Cette déclaration de mars 2015 signée Houria Bouteldja, la porte-parole du Parti des Indigènes de la République (PIR), auteure du livre Les Blancs, les Juifs et nous: vers une politique de l'amour révolutionnaire, fait partie d'une salve de propos récemment exhumés dans la presse. Ceux-ci ont donné à l’idéologie du PIR une audience plus large, tout en en rappelant le caractère polémique ainsi que les très contestables présupposés.

Il y a eu beaucoup de débats sur ces propos de Bouteldja, (en particulier pour son «Les Blancs, les Juifs et Nous», brulôt aux relents antisémites), beaucoup de réfutations et de condamnations. Il faut aller au-delà pour comprendre la mécanique idéologique du PIR. Chacun ayant pu se faire une assez nette opinion quant à ces affirmations, il nous revient d’aller rechercher les sources véritables d’inspiration des Indigènes de la République pour mieux en comprendre les contours et les enjeux. Tâche d'autant plus essentielle qu’une députée France insoumise –Danièle Obono– est victime de campagnes relatives à ses supposées relations avec le PIR, obligeant au passage Jean-Luc Mélenchon à expliciter son opposition au mouvement.

L’adversaire désigné du PIR: le «pouvoir blanc»

 

Qui sont les adversaires du PIR? La réponse est vite trouvée. Le PIR parle de «pouvoir blanc»: celui-ci utiliserait tout un arsenal idéologique –la «laïcité», la «cohésion nationale», «l’identité nationale»– contre les «indigènes», descendants de colonisés, habitants des quartiers populaires qui sont «l’épicentre de la lutte des races sociales».

Nés en 2005, les Indigènes de la République se proclament défenseurs d’un projet politique «antiraciste et décolonial». Avec 3.500 «j’aime» sur Facebook, on est loin d’être en face d’un mouvement de masse. Pourtant, le PIR, lancé un 8 mai, soit le jour de l’anniversaire des massacres de Sétif, Guelma, Kherrata –10.000 à 40.000 morts tués par les colons français d’Algérie–, est habile à exploiter non-dits, contraditions, petites et grandes lâchetés de notre République. Les actes racistes commis en France seraient le résultat de l’inavouable racisme de la République. Le passé colonial de la France excuse-t-il pour autant les infractions à l’humanisme et à la vérité? Certainement pas.

Un long passé colonial

 

Paris fut, dans les années 1940 ou 1950, la capitale d’un empire colonial qui attira les élites de pays bientôt indépendants et l’un des foyers d’imagination de la décolonisation. On vit se (re)créer l’Association des étudiants khmers –dirigée par Saloth Sar, alias Pol Pot– ou l’Union générale des étudiants musulmans algériens (UGEMA) et d’autres associations estudiantines «coloniales»: les élites colonisées connaissaient Montaigne et la Révolution, elles imaginèrent la fin de la décolonisation. Elles en cherchaient un usage conforme à la culture assez «française» qui était la leur et conforme aussi au dessein d’émancipation qui en découlait.
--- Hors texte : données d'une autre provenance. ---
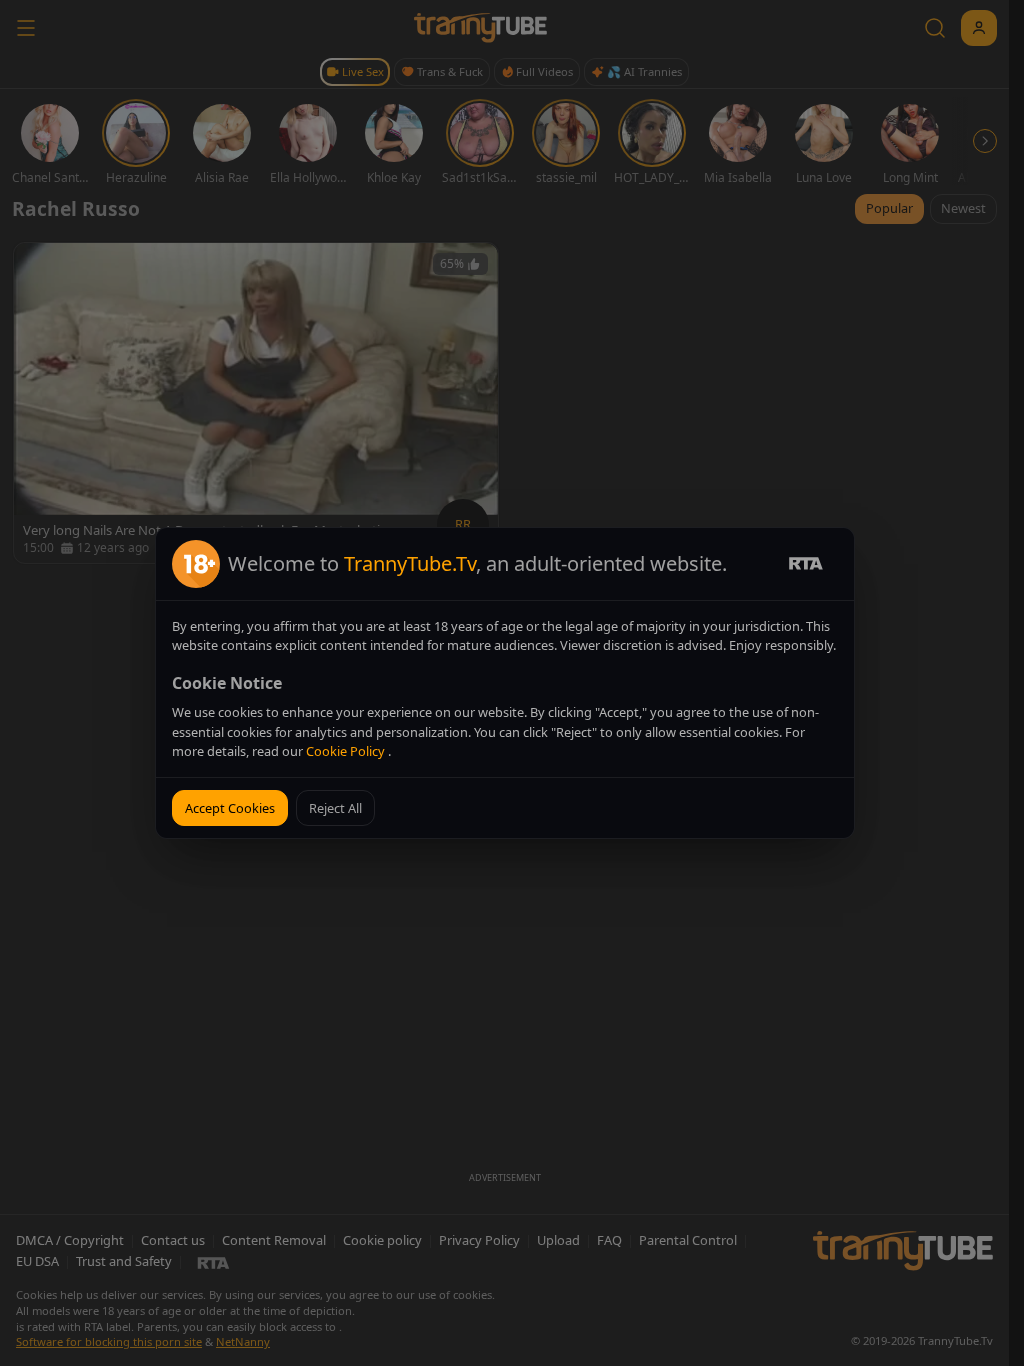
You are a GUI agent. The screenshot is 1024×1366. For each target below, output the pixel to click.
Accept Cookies (230, 808)
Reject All (335, 808)
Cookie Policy (347, 751)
Au contact du PCF comme d'intellectuels progressistes, ils contribuèrent à former les premiers cadres de la décolonisation et à mettre en évidence l’importance du colonialisme dans les sédimentations successives de l’imaginaire républicain. Une même culture classique française animait alors parfois les négociateurs des mouvements de libération et les responsables de Paris contraints et forcés de céder devant l’évidence des faits.

Khiari, l’idéologue en chef

 

Le Parti des Indigènes de la République s’inscrit dans un très vaste mouvement intellectuel et politique qui considère que les constructions de la réalité sociale s’imprègnent des sédimentations successives et que la colonisation, ses règles, ses codes, ses représentations parquent encore l’idéologie en cours dans notre société. Il suffit de lire Sadri Khiari, un des fondateurs du PIR, pour constater que le mouvement comme une partie des Français immigrés sont las d’être considérés comme «l’Autre».

Khiari, militant tunisien de la IVe Internationale (trostkiste), est emblématique d’une génération qui, faute d’avoir pu prendre le relais de l’idéal communiste en 1989, se saisit du potentiel social né du vaste reflux colonial enclenché dans les années 1950 et 1960.

Quand on lit Khiari, on ne lit pas un auteur avide de rupture avec la société française mais, au contraire de participation égalitaire à la marche civique du pays. La rancœur qu’il catalyse fait figure de «goodies» d’une juste rétribution des injustices de l’histoire. Cependant, il y aura toujours une aporie dans le discours du PIR: l’idée de devenir acteurs politiques de la marche de la société «et en même temps» de raviver en permanence les scories des injustices majeures de l’histoire.

Que dit Khiari? Qu’il existe un «déni» répandu, dominant, hégémonique peut-être dans notre société: «Le lien social, dans la société contemporaine, est aussi racial.» Peut-on lui donner totalement tort? La hiérarchisation sociale, la transformation d’une France vivant dans le mythe de la «méritocratie» issu de la IIIe République, se heurte à une réalité profonde: la «race» demeure un facteur discriminant, majeur, massif. Pas seulement à l’entrée des boîtes de nuit, mais de manière systématique.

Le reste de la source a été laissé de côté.